**Exercise description:** Please retype all of the material below line for line, without changing any character.
========================================
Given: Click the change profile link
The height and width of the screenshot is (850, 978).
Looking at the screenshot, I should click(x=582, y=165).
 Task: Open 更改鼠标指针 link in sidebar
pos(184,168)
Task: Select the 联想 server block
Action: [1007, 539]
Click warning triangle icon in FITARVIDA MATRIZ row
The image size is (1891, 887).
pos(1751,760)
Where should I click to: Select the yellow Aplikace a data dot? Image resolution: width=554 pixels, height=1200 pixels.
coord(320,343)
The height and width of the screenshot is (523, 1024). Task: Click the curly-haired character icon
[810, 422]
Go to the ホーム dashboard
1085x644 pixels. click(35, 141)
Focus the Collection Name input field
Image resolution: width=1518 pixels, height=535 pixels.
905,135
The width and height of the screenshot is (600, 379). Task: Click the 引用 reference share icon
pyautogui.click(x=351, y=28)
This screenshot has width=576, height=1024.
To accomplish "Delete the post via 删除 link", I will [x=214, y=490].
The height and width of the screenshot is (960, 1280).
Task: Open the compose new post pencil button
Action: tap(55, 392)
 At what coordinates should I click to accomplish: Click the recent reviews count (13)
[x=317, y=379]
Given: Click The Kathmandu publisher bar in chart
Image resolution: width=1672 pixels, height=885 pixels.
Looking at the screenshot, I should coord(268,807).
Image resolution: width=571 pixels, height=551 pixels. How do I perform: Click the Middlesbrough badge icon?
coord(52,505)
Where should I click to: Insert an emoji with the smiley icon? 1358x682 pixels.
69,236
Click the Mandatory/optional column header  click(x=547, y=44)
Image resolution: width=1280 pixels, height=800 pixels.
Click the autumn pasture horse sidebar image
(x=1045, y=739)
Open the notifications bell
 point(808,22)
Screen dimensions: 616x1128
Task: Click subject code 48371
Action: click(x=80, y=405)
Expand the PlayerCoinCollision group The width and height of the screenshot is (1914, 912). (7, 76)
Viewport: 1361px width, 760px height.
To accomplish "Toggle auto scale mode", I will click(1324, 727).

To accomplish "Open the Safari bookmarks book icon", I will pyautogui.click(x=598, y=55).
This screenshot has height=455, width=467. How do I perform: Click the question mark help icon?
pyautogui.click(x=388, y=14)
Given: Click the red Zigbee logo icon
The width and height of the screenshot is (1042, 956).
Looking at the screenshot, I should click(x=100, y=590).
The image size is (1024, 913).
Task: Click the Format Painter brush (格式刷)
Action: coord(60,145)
========================================
**Result for this task:**
Given: Click the change profile link
The height and width of the screenshot is (850, 978).
Looking at the screenshot, I should click(x=582, y=165).
 Task: Open 更改鼠标指针 link in sidebar
pos(184,168)
Task: Select the 联想 server block
Action: [1007, 539]
Click warning triangle icon in FITARVIDA MATRIZ row
The image size is (1891, 887).
pos(1751,760)
Where should I click to: Select the yellow Aplikace a data dot? Image resolution: width=554 pixels, height=1200 pixels.
coord(320,343)
The height and width of the screenshot is (523, 1024). Task: Click the curly-haired character icon
[810, 422]
Go to the ホーム dashboard
1085x644 pixels. click(35, 141)
Focus the Collection Name input field
Image resolution: width=1518 pixels, height=535 pixels.
905,135
The width and height of the screenshot is (600, 379). Task: Click the 引用 reference share icon
pyautogui.click(x=351, y=28)
This screenshot has width=576, height=1024.
To accomplish "Delete the post via 删除 link", I will [x=214, y=490].
The height and width of the screenshot is (960, 1280).
Task: Open the compose new post pencil button
Action: tap(55, 392)
 At what coordinates should I click to accomplish: Click the recent reviews count (13)
[x=317, y=379]
Given: Click The Kathmandu publisher bar in chart
Image resolution: width=1672 pixels, height=885 pixels.
Looking at the screenshot, I should coord(268,807).
Image resolution: width=571 pixels, height=551 pixels. How do I perform: Click the Middlesbrough badge icon?
coord(52,505)
Where should I click to: Insert an emoji with the smiley icon? 1358x682 pixels.
69,236
Click the Mandatory/optional column header  click(x=547, y=44)
Image resolution: width=1280 pixels, height=800 pixels.
Click the autumn pasture horse sidebar image
(x=1045, y=739)
Open the notifications bell
 point(808,22)
Screen dimensions: 616x1128
Task: Click subject code 48371
Action: click(x=80, y=405)
Expand the PlayerCoinCollision group The width and height of the screenshot is (1914, 912). (7, 76)
Viewport: 1361px width, 760px height.
To accomplish "Toggle auto scale mode", I will click(1324, 727).

To accomplish "Open the Safari bookmarks book icon", I will pyautogui.click(x=598, y=55).
This screenshot has height=455, width=467. How do I perform: Click the question mark help icon?
pyautogui.click(x=388, y=14)
Given: Click the red Zigbee logo icon
The width and height of the screenshot is (1042, 956).
Looking at the screenshot, I should click(x=100, y=590).
The image size is (1024, 913).
Task: Click the Format Painter brush (格式刷)
Action: coord(60,145)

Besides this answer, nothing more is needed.